Prima domanda, d’obbligo: come stai? Quali sono le tue condizioni attuali?
"Sto bene, non ho più febbre e non ho più sintomi da una settimana, dieci giorni. Non ho più nessun sintomo. Sono state giornate piuttosto forti, soprattutto all'inizio, non per me ma per la mia famiglia".

Quali sono stati i sintomi che hanno portato alla prova del tampone?
"Mi sono svegliato lunedì mattina con la febbre a 37.5-37.7. E poi mal di testa, bruciore agli occhi, stanchezza fisica e raffreddore. Segnali tipici da influenza normale".

Cosa hai pensato appena è arrivata la conferma della positività?
"Prima ancora che arrivasse la conferma mi aspettavo di essere positivo, perché in famiglia c'erano stati dei casi. Un altro parente, con il quale eravamo stati a contatto, si era sottoposto al tampone ed era risultato positivo. Ero quasi sicuro. Una volta arrivata la conferma non mi ha spaventato più di tanto. Il mio pensiero è sempre stato per i miei parenti che sono stati peggio di me. Io sono sempre stato attento, da quando sono usciti i primi casi. Non andavo oltre il tragitto casa-allenamento e viceversa".

Dove e come ha passato questi giorni di isolamento?
"A casa mia a Cremona con mia moglie. Siamo qui ormai da settimane".

Come calciatore: ti sei sentito tutelato nelle settimane in cui si è continuato a giocare nonostante i primi segnali di emergenza?
"È probabile che nessuno pensava che potesse andare così.

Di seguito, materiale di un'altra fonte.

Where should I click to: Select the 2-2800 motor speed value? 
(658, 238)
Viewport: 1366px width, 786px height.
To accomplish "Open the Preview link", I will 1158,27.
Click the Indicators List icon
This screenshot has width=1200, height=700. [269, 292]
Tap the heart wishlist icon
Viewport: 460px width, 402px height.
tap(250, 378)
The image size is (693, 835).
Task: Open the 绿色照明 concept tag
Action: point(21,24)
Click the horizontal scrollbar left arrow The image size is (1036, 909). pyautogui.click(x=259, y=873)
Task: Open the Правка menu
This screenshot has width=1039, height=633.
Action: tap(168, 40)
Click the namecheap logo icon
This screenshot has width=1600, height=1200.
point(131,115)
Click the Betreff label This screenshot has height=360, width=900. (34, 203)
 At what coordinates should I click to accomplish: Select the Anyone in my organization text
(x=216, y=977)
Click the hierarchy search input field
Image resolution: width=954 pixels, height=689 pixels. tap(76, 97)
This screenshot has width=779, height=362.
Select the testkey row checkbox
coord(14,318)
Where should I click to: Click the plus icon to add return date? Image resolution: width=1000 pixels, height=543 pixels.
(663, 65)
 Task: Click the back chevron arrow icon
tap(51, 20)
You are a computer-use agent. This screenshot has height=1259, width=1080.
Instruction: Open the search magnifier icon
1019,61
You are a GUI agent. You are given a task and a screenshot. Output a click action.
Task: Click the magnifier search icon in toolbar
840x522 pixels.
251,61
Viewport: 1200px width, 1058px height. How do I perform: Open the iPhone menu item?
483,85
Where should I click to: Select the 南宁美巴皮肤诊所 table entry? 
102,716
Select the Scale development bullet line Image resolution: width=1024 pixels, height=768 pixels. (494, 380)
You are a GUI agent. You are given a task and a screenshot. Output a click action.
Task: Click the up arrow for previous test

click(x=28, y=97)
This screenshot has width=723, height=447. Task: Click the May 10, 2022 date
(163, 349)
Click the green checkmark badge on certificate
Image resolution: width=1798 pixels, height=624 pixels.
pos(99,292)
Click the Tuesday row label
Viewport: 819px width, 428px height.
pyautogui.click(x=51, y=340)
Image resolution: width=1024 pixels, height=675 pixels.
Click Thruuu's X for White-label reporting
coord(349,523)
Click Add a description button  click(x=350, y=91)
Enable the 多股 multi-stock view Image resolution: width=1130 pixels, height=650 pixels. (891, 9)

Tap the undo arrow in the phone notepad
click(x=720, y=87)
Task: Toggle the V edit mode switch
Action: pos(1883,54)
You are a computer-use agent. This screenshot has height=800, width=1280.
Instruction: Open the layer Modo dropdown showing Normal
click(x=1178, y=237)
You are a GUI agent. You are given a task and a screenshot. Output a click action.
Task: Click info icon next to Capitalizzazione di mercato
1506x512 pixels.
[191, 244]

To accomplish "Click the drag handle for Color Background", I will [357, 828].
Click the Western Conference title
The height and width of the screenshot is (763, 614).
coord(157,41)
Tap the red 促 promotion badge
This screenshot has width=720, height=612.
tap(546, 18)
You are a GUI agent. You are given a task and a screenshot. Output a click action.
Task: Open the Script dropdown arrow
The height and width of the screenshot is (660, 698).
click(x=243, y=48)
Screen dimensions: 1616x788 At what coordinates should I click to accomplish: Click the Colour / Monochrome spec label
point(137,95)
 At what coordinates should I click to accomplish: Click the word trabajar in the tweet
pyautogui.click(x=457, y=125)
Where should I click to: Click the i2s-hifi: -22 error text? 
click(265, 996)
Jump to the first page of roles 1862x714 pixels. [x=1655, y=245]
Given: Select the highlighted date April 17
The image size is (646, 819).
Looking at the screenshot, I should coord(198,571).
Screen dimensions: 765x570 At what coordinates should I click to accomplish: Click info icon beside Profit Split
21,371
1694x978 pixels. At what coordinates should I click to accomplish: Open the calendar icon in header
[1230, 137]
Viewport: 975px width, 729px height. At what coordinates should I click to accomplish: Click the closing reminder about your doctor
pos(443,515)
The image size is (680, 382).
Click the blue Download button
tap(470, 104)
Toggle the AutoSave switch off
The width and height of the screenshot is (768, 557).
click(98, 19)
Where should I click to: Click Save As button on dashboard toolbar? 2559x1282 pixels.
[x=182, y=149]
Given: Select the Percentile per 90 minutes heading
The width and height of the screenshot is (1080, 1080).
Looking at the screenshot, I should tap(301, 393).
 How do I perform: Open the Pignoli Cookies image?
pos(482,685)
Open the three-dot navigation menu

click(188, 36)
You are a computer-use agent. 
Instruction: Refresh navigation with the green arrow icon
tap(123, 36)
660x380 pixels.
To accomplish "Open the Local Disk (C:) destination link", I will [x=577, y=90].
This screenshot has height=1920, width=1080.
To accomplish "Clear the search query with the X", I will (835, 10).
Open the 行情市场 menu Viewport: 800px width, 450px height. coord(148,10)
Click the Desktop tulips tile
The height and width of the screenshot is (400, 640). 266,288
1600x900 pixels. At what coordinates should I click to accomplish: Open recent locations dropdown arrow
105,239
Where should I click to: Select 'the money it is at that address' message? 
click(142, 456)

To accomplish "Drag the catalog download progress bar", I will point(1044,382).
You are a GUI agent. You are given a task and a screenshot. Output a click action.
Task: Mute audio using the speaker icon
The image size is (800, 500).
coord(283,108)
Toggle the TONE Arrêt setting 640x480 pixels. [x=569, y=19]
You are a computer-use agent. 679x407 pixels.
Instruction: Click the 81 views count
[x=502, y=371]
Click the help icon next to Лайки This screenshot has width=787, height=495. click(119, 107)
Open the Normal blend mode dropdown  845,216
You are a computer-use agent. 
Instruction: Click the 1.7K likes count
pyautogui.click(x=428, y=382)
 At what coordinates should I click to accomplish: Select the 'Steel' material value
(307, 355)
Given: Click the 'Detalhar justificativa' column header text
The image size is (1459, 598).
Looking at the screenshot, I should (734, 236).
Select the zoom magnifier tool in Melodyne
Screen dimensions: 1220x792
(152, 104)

Prima della scelta di sospendere i campionati nello spogliatoio si è parlato molto di questo virus. Siamo comunque ragazzi con fidanzate, mogli e bambini: la preoccupazione c'era. Forse bisognava sospendere prima ma ormai è andata così. La decisione di sospendere è stata giusta ma, probabilmente, andava presa prima perché giocare a porte chiuse ti espone lo stesso a rischi".

Si parla già di tornare in campo. Hai la percezione che nel calcio non ci sia attenzione per la vostra salute?
"Il calcio è visto come uno spettacolo e un momento per staccare dalla vita normale, ma bisogna capire che noi siamo degli esseri umani e siamo vulnerabili allo stesso modo".

Dovrai effettuare dei controlli nei prossimi giorni?
"Sì. Devo fare un controllo questo venerdì per vedere se sono negativizzato e, sperando che sia così, poi dovrò farne un altro la prossima settimana per la conferma. Ne avrà ancora per almeno un'altra settimana".